After the company's resurrection in 1981 the emphasis was on road cars, although price lists for the early V8 cars included a competition specification for "circuit racing, hill climbs and sprints". Competition options include FIA-approved roll-over bar, limited-slip differential, rose-jointed suspension and full harnesses.

In October 1993 Marcos unveiled its new competition car and announced a return to GT racing, including Le Mans. Based on the Mantara, the cars were designated LM400, LM500 and LM600. After some successes in the British GT championship in 1994, Marcos won it in 1995, 1996 and 2000. Two cars also competed at Le Mans in 1995. Both suffered electrical faults, one retiring and the other (driven by David Leslie, François Migault, and Jem Marsh's son Chris) finishing second to last, having completed 114 laps fewer than the winning McLaren F1 GTR as its electrical problem stranded it on the Mulsanne Straight for two hours soon after the start.

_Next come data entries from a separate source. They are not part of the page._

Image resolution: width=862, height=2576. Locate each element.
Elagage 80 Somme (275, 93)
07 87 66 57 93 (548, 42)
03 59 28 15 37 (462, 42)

The year 1998 saw the launch of the Dunlop-sponsored Mantis Challenge, a one-make race series for the coupé version of the Mantis road car with a dry-sump version of its 4.6-litre quad-cam Ford Modular V8 engine. Complete with FIA roll-cage the cars weighed 950 kg. Entries were few in 1998, and the cars were accepted for the Privilege GT series as GT2, and the French GT series as GT3, winning one of the races in France. In 1999 the field was stronger, and the Dutch Mantis Challenge was also strong, and some races combined both. The 1999 UK series was won by Edward Horner, and the Dutch series by Robert Knook.

A total of 38 Mantis Challenge cars were built, but the series did not continue beyond 1999, after the GT Championship introduced the GT3 class. Many are still raced, including in the British Endurance Championship (Britcar), and at least one has been converted for road use.

In 2000, the Marcos racing business was sold to longtime GT sponsor Eurotech, a Dutch engineering firm. By that time, all Marcos racing cars and road car chassis were built in the Netherlands, with road car assembly completed in Westbury by a much-reduced staff.

An LM600 driven by Cor Euser competed in the Dutch Supercar Challenge and won the GT Championship in 2002 and 2004, and again in 2009, the 50th anniversary of the founding of Marcos. Euser also has the license to manufacture racing cars, and has done so with a GT3-spec Marcos Mantis, and did the same in a modified Marcos Mantis, named the Marcorelly. He has raced both of these cars in the Benelux-based Supercar Challenge.